1

I am generating a large file in Python from an asynchronous queue that transforms many units of data and appends them (unordered) into a large file.

The final destination of this file is S3. To save I/O and dead time (wait for file to be complete before uploading), I would like to avoid writing the file to local disk first, and just stream the data to S3 as they are generated.

The units are all of different size but I can specify a reasonable max chunk size that is larger than any unit.

Most of the examples I see on the Web (e.g. https://medium.com/analytics-vidhya/aws-s3-multipart-upload-download-using-boto3-python-sdk-2dedb0945f11) describe how to do a multi-part upload with boto3 from a file, not from data generated at runtime.

Is this possible, and a recommended approach?

EDIT: I removed the "multi-part" term from the title because I realized it could be misleading. What I really need is serial streaming of data chunks.

Thanks.

user3758232
  • 758
  • 5
  • 19
  • It's awkward that I tagged the post "s3" and it became "amazon-s3" complete with branding. Actually at the moment I am testing on a local S3 server that has nothing to do with AWS... – user3758232 Sep 29 '21 at 17:12

2 Answers2

1

The upload() method of the MultipartUploadPart object accepts a parameter Body that can either be a file-like object or a bytes object, which is what you want.

Take a look at the documentation.

SebDieBln
  • 3,303
  • 1
  • 7
  • 21
  • Thanks for the suggestion, unfortunately that won't work for me because it requires to number the parts (1 to 10000 max) and each part must be at least 5Mb.
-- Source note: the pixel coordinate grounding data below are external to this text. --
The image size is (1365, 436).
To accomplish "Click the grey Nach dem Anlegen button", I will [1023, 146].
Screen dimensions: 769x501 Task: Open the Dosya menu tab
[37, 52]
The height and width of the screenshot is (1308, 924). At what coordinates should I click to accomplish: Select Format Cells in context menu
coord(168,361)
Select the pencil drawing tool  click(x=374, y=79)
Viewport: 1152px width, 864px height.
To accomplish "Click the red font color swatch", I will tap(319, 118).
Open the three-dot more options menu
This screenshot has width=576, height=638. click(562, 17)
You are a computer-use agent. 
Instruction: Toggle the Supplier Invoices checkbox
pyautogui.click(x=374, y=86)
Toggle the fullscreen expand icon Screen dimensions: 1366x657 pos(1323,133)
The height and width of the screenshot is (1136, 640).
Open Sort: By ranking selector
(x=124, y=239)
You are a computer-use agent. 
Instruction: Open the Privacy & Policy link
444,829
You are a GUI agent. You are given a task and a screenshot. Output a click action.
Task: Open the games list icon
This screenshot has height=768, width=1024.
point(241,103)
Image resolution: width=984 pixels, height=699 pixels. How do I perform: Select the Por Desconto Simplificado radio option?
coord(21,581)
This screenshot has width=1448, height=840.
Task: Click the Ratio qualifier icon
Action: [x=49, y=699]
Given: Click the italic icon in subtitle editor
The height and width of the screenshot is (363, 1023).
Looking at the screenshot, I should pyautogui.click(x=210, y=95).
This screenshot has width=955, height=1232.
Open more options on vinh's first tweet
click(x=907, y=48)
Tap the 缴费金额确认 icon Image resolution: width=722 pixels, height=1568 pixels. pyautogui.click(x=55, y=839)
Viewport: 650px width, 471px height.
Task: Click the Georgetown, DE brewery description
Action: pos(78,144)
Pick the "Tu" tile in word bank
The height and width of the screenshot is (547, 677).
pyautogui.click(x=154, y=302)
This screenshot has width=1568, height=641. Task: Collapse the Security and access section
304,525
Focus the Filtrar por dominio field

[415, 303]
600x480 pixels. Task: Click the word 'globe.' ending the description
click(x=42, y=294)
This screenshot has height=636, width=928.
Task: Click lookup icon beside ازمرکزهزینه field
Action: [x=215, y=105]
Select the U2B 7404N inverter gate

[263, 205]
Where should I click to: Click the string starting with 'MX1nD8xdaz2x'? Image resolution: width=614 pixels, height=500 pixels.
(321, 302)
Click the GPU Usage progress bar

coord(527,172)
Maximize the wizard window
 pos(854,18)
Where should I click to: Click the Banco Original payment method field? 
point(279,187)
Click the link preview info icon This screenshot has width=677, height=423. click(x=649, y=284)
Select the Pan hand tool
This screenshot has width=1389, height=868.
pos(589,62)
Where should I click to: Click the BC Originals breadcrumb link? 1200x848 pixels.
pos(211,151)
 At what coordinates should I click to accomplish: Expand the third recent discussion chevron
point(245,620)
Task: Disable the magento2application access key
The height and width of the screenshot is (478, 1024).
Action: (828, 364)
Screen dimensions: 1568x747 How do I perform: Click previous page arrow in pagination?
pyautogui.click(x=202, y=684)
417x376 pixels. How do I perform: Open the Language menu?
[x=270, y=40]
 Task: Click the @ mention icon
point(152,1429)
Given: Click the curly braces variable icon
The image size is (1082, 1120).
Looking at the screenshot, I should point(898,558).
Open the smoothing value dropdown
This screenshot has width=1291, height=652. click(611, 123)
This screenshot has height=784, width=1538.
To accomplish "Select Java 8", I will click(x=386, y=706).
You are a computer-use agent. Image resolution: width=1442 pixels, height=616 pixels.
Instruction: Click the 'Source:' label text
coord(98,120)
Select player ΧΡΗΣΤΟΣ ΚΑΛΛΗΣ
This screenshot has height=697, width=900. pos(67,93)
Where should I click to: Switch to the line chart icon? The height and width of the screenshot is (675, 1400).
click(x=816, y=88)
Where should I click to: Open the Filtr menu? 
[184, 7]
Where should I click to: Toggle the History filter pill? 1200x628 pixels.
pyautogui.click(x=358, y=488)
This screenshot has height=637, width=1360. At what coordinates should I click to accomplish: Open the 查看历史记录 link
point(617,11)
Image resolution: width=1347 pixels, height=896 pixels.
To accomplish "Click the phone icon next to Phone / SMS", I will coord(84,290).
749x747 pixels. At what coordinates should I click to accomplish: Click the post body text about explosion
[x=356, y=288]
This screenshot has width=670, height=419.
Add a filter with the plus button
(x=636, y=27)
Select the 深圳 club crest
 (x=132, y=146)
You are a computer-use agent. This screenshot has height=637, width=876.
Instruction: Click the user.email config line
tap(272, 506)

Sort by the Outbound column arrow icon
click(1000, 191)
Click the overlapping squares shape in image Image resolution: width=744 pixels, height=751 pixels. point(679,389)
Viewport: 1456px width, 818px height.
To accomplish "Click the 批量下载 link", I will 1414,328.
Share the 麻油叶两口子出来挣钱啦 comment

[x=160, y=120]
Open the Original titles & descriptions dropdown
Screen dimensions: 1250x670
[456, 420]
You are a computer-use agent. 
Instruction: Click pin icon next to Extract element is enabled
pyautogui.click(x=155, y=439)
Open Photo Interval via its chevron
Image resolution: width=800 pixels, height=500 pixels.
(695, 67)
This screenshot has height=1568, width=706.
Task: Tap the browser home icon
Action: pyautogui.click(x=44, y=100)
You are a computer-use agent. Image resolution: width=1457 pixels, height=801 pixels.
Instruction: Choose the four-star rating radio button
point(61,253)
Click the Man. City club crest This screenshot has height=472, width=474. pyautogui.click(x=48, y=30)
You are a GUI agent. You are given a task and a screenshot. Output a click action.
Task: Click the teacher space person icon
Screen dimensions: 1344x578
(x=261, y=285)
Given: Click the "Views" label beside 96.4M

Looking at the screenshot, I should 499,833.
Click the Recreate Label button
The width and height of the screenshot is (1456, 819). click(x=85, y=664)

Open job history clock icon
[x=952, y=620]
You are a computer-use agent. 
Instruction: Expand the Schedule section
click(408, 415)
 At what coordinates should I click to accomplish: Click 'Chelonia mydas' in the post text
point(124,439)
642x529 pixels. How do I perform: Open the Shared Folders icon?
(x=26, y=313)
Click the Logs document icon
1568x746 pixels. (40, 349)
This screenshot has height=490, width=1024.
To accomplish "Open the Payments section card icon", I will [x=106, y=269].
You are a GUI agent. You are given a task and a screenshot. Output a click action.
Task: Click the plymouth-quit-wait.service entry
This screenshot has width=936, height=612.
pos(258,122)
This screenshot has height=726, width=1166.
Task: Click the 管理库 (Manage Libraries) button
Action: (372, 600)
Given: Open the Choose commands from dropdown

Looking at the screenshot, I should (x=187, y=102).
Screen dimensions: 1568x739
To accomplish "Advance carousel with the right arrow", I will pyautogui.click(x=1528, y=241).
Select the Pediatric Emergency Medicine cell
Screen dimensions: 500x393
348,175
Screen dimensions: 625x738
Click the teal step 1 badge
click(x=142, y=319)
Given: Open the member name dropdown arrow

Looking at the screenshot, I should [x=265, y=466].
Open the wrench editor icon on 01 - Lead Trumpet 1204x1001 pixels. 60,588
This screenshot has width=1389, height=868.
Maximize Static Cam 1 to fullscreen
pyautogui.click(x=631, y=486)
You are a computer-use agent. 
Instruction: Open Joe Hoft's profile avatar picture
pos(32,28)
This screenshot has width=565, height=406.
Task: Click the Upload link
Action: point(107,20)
I have millions of units, 2-4Kb each; assembling them to fit the API requirements would be complicated. – user3758232 Sep 30 '21 at 15:26
  • @user3758232 OK, it seems to be a limitation of the multipart uploading process in general, not specific to uploading a buffer instead of uploading a file. – SebDieBln Oct 01 '21 at 16:10
0

(Answering the updated question of streaming vs uploading a file)

I don't think it is possible to start an upload for a completely unknown amount of data (streaming).

All the upload functions either take bytes or a seekable file-like-object (see the documentation for S3.object.put(). This is most likely because they need to know the size of the data prior to actually transmitting it.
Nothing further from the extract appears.